For example, section 74(1) of the Lagos State Land Registration Law (Cap L41, Laws of Lagos State 2015) provides that dealings in land shall be effected by deed and section 74(3) of the Law provides that “[a] document for which no form is provided shall be in such manner as the Registrar may approve”.
If the 2021 Bill is signed into law, it would be necessary for the corporation to launch an awareness drive directed at all institutions whose operations may be impacted by the amendment. Examples of such institutions are the land registries of all the states.
- Tenor and Dissolution date of the Corporation
Section 61 of the AMCON Act was affected by the two previous amendments and the 2021 Bill proposes further amendments in the manner below:
- The amendment of the meaning of the word “tenor” as used in Part IX of the Act to mean “a period of 5 years from the expiration of the current tenor but may be extended by a resolution of the National Assembly for such further period as the corporation may determine with the approval of the Central Bank of Nigeria”.
The 2015 amendment had defined “tenor” as a period of 10 years from 2010 which may be extended by the National Assembly for a period not exceeding 5 years.
The proposed amendment suggests that the drafters envisage the possibility that the corporation would be around for a much longer time than initially envisioned. This is not a surprise given the many AMCON claims pending at trial courts and its over N4 trillion debt portfolio.

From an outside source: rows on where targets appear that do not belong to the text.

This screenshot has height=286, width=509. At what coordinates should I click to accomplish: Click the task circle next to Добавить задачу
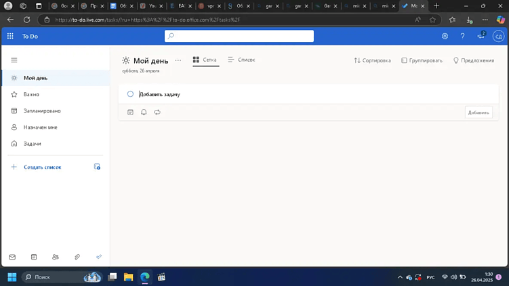click(x=130, y=94)
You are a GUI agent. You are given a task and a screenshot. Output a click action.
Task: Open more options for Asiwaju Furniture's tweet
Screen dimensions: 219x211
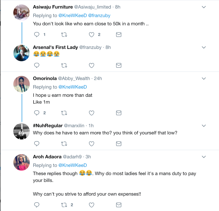pos(204,7)
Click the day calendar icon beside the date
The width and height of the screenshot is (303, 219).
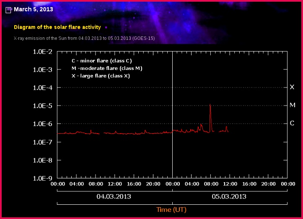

- The introduction of a definition for the phrase “dissolution date” which means “a date to be determined by the Board of Directors of the corporation with the approval of the Central Bank of Nigeria”.

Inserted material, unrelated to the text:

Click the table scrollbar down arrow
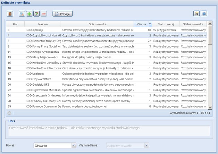Viewport: 218px width, 154px height. point(210,107)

This is a correction to an omission in the 2019 amendment where the phrase “dissolution date” was introduced in section 47 (which deals with the appointment of liquidators to wind up the corporation on that date), but no definition was provided. Like the amendment to the meaning of “tenor” this new definition also indicates that the drafters of the 2021 Bill forecast a longer lifespan for the corporation.
- As stated earlier, the definition of “Court” has been amended to mean “the Federal High Court, the Special Tribunal for Enforcement & Recovery of Eligible Loans and other superior courts exercising appellate jurisdictions over the Federal High Court and the Special Tribunal for Enforcement & recovery of Eligible Loans”.
- Apart from the introduction of the Special Tribunal, the significant difference in this definition is the deletion of the High Courts of the State and the FCT which were introduced in the 2019 amendment. A strict interpretation of the 2019 definition means that AMCON recovery claims can be commenced at the High Courts of the State and the FCT and the 2021 Bill aims to reverse that deviation.
CONCLUSION
The previous amendments to the AMCON Act have attracted immense reactions, both in the courts and in public discourse. This trajectory is unlikely to change if the 2021 Bill is given presidential assent without any changes.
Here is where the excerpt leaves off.